▸ **WHAT YOU WILL DO**
Look through the listing below and count the lines holding "layer". Reply with the number alone.

▸ **PROVIDED MATERIAL**
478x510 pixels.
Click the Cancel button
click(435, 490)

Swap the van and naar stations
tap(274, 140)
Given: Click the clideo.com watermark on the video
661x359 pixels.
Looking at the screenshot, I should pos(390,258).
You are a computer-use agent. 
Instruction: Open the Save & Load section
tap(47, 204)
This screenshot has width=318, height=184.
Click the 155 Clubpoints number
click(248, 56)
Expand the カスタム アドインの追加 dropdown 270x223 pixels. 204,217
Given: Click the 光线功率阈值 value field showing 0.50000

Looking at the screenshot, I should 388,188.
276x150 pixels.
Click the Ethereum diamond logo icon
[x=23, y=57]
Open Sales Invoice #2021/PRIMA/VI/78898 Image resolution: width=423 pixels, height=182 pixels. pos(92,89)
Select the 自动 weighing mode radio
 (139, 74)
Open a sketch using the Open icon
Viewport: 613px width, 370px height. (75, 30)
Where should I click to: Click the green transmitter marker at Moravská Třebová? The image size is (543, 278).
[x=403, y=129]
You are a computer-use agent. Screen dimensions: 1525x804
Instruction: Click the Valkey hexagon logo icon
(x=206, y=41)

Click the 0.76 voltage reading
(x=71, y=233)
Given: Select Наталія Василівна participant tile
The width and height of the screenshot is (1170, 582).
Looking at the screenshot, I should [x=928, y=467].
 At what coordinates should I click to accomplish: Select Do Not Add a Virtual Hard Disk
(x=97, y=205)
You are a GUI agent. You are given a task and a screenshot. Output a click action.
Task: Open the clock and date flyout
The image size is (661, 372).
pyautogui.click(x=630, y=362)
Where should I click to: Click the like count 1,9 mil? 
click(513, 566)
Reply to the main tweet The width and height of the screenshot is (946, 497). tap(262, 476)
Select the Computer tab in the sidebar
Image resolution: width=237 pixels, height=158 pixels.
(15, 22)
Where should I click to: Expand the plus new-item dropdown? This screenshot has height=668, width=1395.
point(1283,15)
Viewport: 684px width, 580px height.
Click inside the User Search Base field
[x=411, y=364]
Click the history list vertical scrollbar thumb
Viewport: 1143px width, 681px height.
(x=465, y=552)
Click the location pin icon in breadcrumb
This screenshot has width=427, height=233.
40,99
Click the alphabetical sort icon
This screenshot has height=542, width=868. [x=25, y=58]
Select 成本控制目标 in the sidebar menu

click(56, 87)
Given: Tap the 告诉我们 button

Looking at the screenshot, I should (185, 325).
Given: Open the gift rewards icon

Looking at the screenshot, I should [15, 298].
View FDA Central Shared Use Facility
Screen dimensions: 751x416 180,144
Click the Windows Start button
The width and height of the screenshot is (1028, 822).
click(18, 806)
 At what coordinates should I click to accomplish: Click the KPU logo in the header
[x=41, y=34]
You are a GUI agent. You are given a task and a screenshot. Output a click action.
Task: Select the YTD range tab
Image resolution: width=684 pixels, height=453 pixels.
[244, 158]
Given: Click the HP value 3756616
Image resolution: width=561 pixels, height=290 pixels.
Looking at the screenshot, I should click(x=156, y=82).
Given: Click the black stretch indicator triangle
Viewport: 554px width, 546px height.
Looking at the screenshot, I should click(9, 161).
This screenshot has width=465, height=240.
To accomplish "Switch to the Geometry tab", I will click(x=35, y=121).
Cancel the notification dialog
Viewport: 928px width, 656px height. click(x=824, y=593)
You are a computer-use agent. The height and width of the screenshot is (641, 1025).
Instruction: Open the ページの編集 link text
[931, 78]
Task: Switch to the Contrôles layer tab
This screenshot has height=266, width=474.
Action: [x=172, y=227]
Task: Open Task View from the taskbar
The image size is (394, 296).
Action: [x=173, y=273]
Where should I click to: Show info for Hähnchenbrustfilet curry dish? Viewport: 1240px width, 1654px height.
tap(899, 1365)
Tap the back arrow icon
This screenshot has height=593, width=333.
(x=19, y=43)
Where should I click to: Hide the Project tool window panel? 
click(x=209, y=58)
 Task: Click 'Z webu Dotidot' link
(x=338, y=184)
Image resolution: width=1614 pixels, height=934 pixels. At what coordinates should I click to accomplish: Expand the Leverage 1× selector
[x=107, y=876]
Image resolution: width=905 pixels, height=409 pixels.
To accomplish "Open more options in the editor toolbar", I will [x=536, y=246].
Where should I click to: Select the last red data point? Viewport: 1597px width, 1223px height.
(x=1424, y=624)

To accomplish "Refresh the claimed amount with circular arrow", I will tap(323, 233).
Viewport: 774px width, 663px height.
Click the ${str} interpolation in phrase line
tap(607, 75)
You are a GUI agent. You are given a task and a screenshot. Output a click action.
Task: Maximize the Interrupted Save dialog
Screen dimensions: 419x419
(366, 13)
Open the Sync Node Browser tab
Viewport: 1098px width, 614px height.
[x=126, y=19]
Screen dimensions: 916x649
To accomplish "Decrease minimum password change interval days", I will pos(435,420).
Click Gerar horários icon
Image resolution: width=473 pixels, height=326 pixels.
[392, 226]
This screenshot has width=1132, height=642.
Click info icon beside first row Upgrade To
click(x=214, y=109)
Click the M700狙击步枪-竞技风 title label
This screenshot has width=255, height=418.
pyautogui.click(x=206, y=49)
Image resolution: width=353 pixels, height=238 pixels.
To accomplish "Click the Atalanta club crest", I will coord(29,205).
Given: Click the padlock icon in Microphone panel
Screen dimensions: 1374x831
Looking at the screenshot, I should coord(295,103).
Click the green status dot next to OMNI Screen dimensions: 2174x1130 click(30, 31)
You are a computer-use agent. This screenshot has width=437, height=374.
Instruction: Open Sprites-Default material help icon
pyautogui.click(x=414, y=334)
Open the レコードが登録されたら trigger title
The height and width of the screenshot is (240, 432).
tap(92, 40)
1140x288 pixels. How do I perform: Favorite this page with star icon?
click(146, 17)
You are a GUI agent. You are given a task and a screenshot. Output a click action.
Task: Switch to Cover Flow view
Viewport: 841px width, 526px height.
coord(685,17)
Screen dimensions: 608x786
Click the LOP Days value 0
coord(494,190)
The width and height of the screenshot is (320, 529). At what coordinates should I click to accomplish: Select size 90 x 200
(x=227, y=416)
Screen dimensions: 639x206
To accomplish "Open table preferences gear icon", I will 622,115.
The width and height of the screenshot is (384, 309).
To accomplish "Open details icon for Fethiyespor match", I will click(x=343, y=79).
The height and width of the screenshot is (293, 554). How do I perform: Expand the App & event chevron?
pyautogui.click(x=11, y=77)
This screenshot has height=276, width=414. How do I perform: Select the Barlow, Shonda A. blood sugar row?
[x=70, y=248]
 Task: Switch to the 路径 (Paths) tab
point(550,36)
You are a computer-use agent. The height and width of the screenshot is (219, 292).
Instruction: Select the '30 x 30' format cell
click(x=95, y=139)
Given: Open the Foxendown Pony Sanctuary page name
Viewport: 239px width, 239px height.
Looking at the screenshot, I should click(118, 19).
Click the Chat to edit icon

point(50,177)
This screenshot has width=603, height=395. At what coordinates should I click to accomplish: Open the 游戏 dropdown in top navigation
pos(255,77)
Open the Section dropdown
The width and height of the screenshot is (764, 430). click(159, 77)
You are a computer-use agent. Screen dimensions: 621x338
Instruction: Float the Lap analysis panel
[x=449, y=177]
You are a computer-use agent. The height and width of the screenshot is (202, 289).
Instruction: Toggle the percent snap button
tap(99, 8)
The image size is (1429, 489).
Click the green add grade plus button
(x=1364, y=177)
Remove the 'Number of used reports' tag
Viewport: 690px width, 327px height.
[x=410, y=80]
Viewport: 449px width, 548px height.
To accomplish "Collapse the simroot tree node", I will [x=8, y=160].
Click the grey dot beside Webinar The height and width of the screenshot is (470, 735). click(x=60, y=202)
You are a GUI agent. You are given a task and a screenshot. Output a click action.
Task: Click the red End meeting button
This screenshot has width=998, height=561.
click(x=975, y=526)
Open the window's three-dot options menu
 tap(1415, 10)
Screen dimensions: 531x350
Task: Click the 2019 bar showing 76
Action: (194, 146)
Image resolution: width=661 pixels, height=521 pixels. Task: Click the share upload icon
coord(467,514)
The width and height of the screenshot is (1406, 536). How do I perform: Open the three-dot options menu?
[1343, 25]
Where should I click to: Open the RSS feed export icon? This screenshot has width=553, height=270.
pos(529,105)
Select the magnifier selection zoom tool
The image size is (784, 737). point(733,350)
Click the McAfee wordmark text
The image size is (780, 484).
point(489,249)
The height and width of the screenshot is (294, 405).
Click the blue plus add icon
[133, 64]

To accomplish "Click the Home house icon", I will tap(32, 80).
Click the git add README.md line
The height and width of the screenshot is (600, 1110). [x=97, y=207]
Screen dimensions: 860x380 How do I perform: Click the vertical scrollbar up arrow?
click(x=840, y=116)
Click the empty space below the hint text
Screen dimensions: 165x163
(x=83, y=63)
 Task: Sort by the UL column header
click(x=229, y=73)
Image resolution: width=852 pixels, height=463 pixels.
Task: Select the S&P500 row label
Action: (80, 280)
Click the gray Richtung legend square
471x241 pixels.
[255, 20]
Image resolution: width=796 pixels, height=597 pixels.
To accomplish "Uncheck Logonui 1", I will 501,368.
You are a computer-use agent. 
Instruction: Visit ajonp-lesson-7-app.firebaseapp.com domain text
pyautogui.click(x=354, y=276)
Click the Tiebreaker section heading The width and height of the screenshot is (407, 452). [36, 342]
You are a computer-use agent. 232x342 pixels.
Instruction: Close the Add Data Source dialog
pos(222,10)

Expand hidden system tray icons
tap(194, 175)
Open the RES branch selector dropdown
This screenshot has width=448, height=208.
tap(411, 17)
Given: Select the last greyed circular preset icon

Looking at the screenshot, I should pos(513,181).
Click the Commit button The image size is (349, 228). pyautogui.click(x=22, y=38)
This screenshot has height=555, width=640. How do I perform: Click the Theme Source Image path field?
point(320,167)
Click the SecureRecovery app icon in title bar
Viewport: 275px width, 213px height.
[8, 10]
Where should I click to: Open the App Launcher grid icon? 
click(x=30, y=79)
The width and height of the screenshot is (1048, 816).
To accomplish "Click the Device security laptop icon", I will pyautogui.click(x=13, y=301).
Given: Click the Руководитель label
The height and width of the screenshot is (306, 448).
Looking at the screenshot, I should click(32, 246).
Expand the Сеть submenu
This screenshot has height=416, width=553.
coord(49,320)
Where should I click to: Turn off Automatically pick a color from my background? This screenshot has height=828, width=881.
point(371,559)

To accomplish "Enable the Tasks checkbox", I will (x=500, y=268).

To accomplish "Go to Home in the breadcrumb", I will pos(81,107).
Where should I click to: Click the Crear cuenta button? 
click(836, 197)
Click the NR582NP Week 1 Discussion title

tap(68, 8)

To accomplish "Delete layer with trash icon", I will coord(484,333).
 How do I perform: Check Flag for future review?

▸ **COMPLETED TASK**
2